#### [TEXT PASSAGE]
<<<<

Here's whats up with the wing;

There are three modes; standard, handling, and top speed mode.

Yam's "Top Gear" links show the Top Speed Mode. Looks like the car in the drink could be in handling mode.

_In standard mode, used for speeds up to 220 km/h, the rear spoiler system is completely retracted. In handling mode, used at higher velocities, the vehicles nose is pulled down and the monumental rear spoiler deployed. This produces an additional 350 kg of downforce without compromising the Veyron's exceptional turn dynamics. And then there is the top speed mode for velocities beyond 375 km/h, which is activated before the engine is started. At top speed mode the front diffuser flaps are shut to make the underbody absolutely level, and the spoiler is completely aligned with the chassis, forming a tearing edge - thus, the Veyron is perfectly adapted for top velocities._

http://www.bugatti.com/en/veyron-16.4/technology/speed.html


----------



## Silverspoon (Jun 1, 2005)

Blue Water Breaux said:


> I personally know the guy who did this. This is not his most expensive car either.


I'm thinking that people who can afford these cars can afford to fix them when they mess them up! How else could they afford insurance and other things associated with owning a car like this?


----------



## Yams (Jul 16, 2008)

LongTallTexan said:


> Here's whats up with the wing;
> 
> There are three modes; standard, handling, and top speed mode.
> 
> ...


Interesting, that makes sense. I always thought a rear spoiler would be used for downforce at highspeeds, so i thought it wierd that it would retract to go fast, but the explanation is reasonable.

Still an absolute awesome car.


----------



## reelthreat (Jul 11, 2006)

About the rear spoiler... did anyone ever think the water may have caused a short and it deployed?


Also, I know a billionaire and he has a ton of high end cars, I asked him what full coverage ran on a Ferarri and he said "I don't have full coverage" I responded with "WHAT, no full coverage" he said "if I wreck it, I just get a new one". And he was dead serious!


----------



## LongTallTexan (May 19, 2009)

Yams said:


> Interesting, that makes sense. I always thought a rear spoiler would be used for downforce at highspeeds, so i thought it wierd that it would retract to go fast, but the explanation is reasonable.
> 
> Still an absolute awesome car.


X2

This car is incredible, I can't wait to see what knocks it off its throne!


----------



## Saulnier (Dec 10, 2004)

Now the debate over the fasted bay boat has been settled.


----------



## Calebs Retreat (Sep 13, 2005)

*fish season*

He got to0 excited that they might close king mackeral season before he bought his beach front house and decided to head out.

Maybe he went to press the 007 "change the car into boat button" and hit the cig lighter.

>>>>

#### [SHORT PROBLEM A]
Retype the part of the car forum thread starting at "About the rear" and ending at "was dead serious!", with no changes.
#### [SHORT PROBLEM B]
According to the car forum thread, how much extra downforce does handling mode produce?

#### [Saved data entries]
<<<<

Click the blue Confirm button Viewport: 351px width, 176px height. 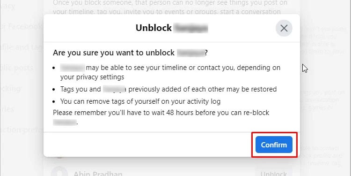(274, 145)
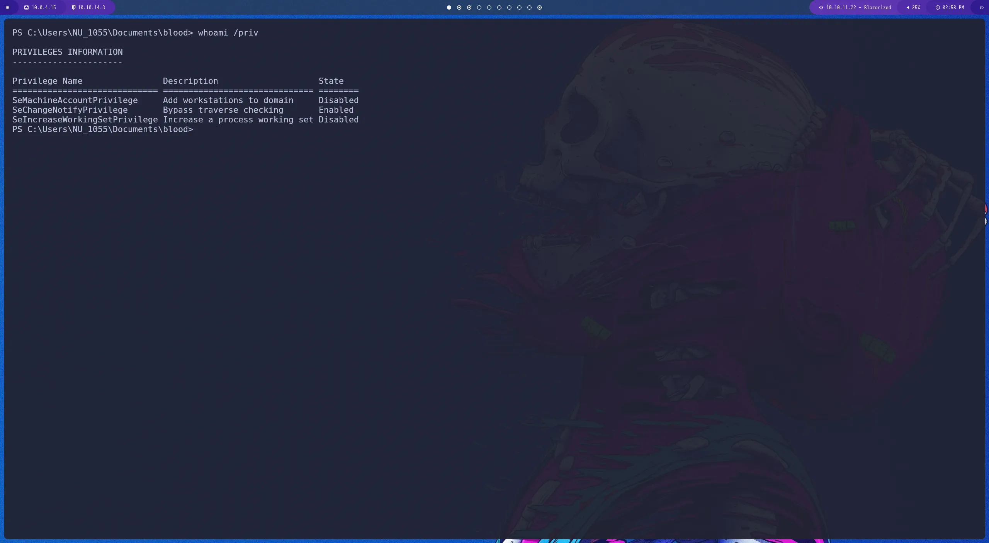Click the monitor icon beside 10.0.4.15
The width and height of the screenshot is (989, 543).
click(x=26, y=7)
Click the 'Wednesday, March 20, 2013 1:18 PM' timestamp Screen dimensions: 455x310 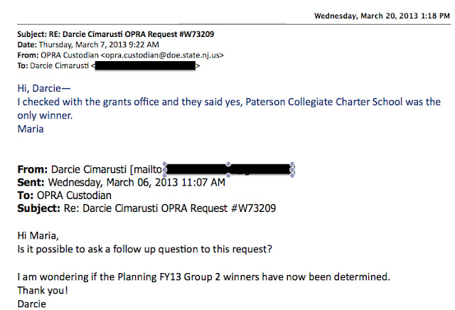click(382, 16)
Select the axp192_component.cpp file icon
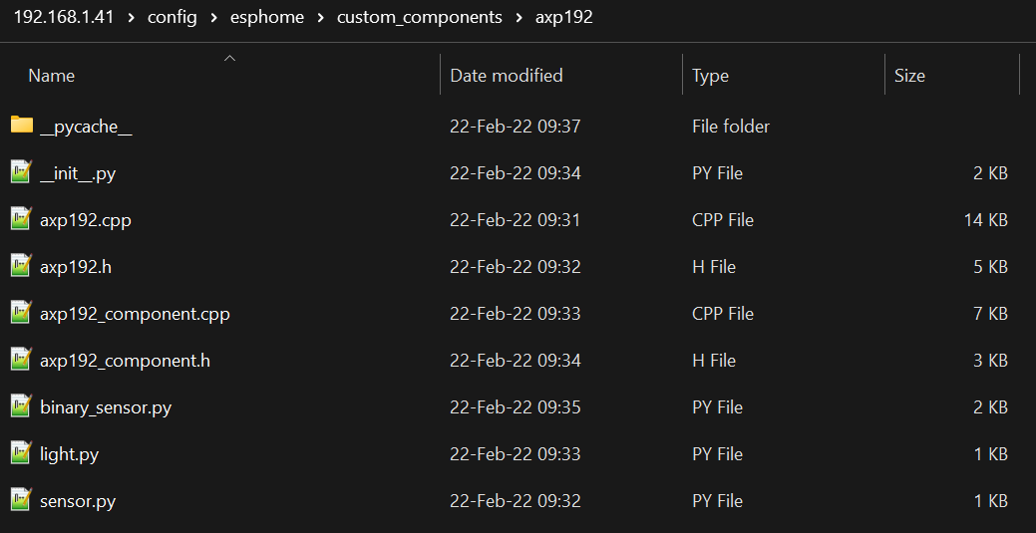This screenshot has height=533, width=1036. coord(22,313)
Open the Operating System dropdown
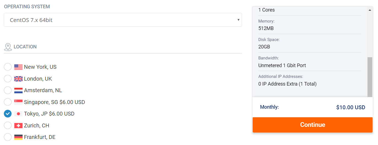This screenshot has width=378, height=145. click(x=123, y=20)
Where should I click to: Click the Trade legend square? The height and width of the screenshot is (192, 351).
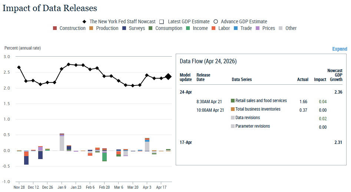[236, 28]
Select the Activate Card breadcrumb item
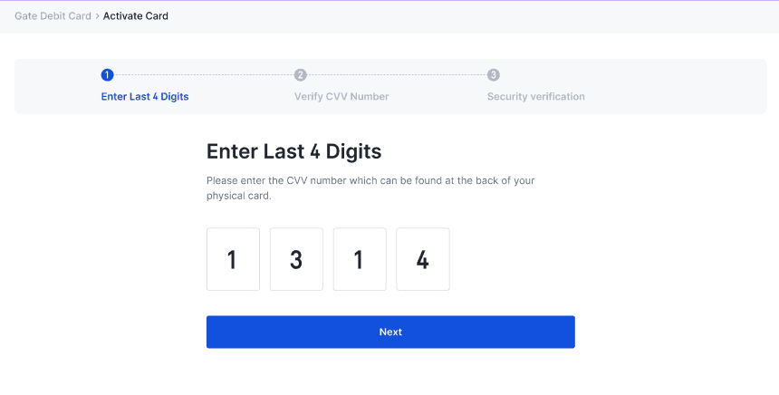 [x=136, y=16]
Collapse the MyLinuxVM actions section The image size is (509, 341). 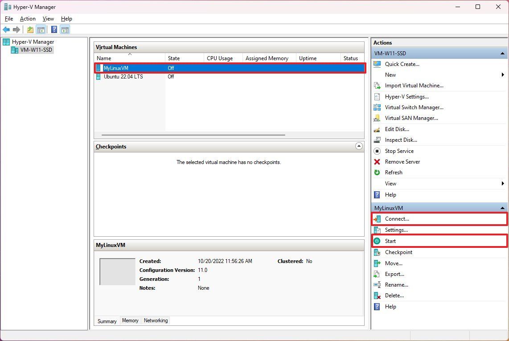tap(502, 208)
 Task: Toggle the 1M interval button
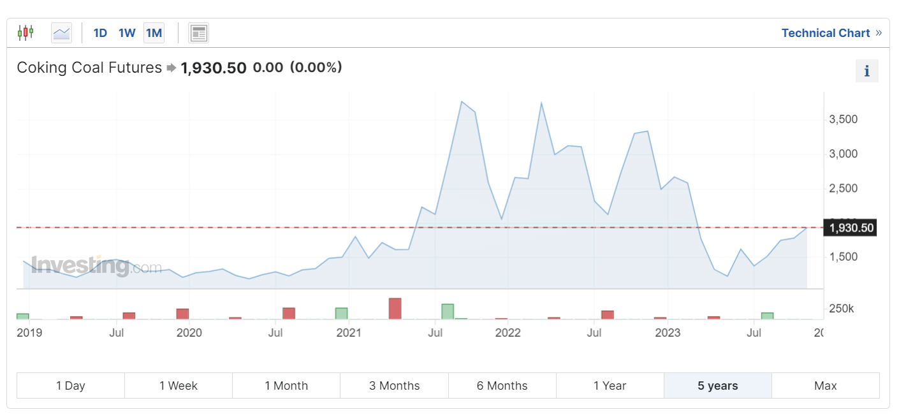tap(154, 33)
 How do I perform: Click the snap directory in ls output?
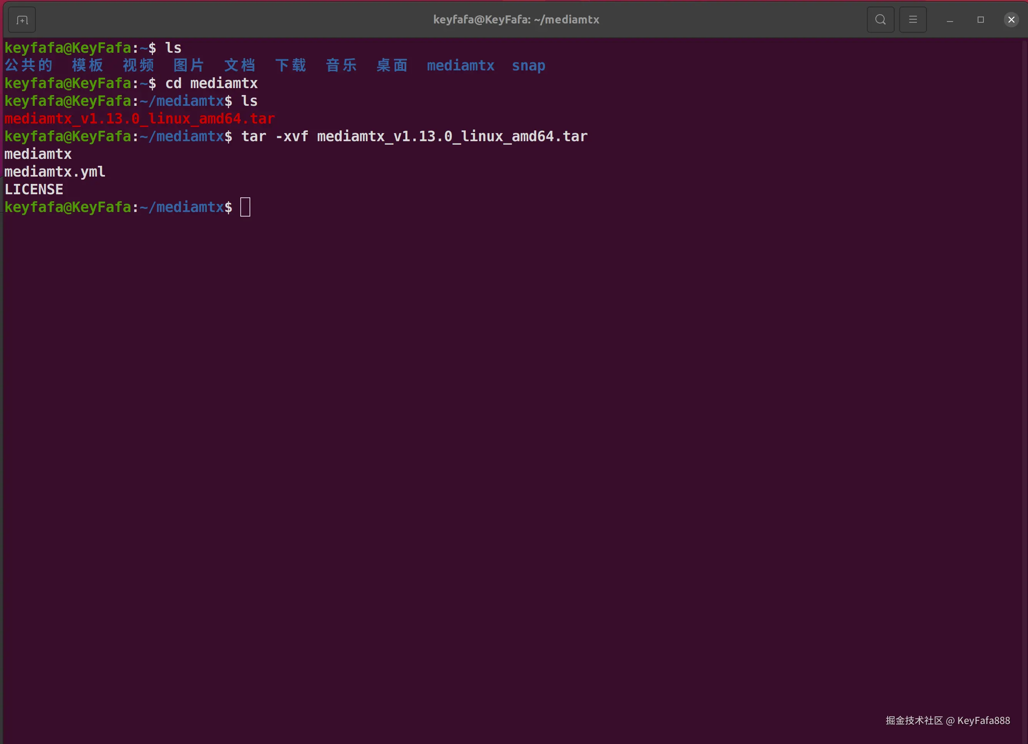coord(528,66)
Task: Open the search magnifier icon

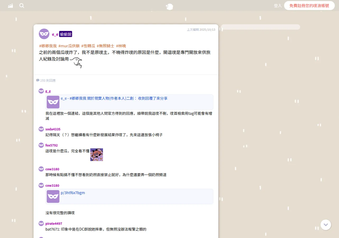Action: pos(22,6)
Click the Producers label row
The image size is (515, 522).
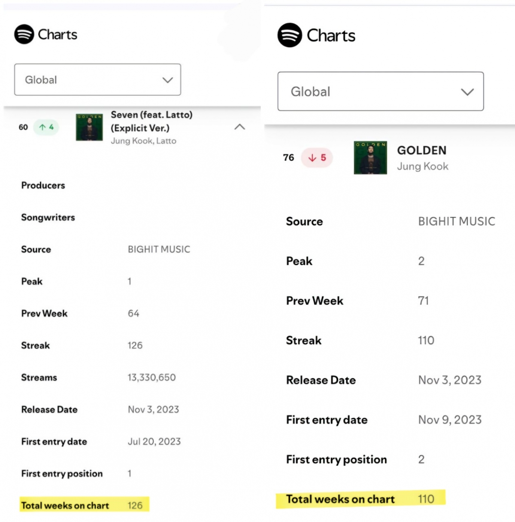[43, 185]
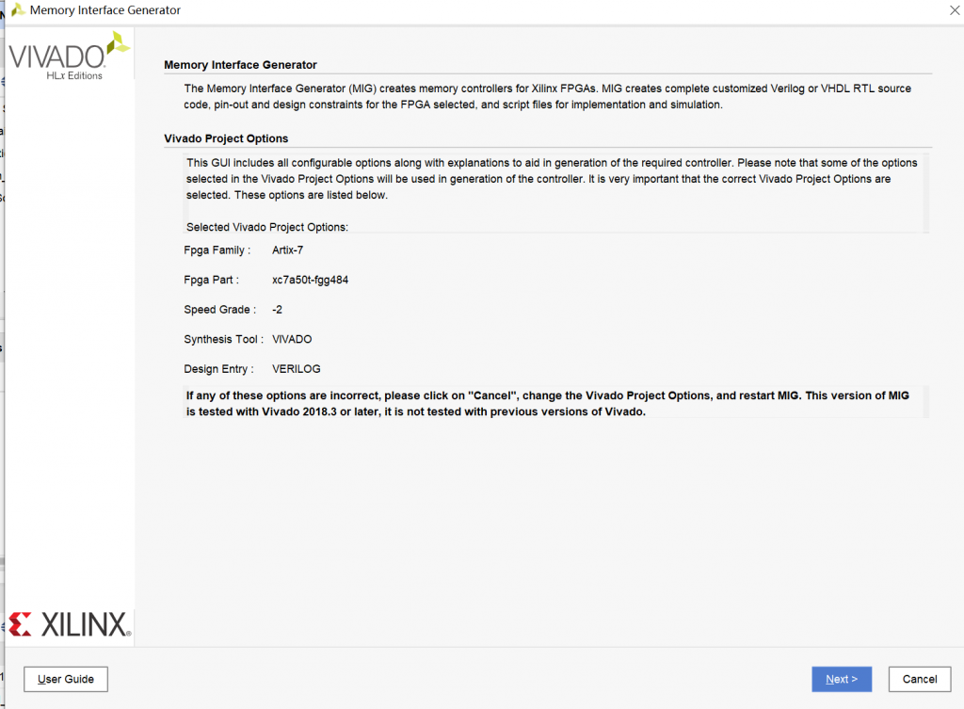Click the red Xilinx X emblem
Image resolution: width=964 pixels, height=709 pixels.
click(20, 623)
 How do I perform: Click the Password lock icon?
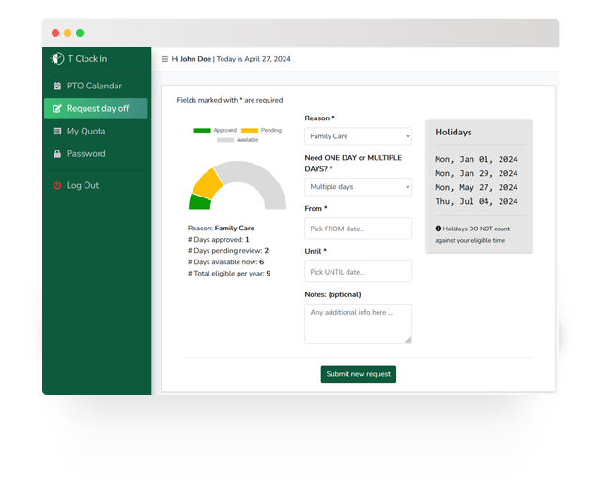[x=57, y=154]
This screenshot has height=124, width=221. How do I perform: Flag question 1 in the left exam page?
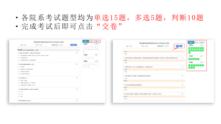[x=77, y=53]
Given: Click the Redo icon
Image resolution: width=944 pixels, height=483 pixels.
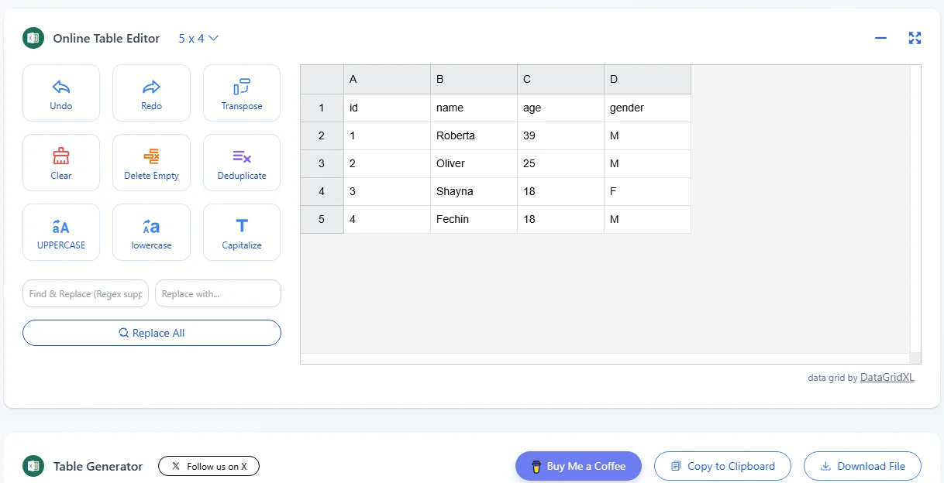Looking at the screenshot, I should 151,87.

>>>>

#### [TASK OUTPUT A]
About the rear spoiler... did anyone ever think the water may have caused a short and it deployed?


Also, I know a billionaire and he has a ton of high end cars, I asked him what full coverage ran on a Ferarri and he said "I don't have full coverage" I responded with "WHAT, no full coverage" he said "if I wreck it, I just get a new one". And he was dead serious!

#### [TASK OUTPUT B]
An additional 350 kg of downforce.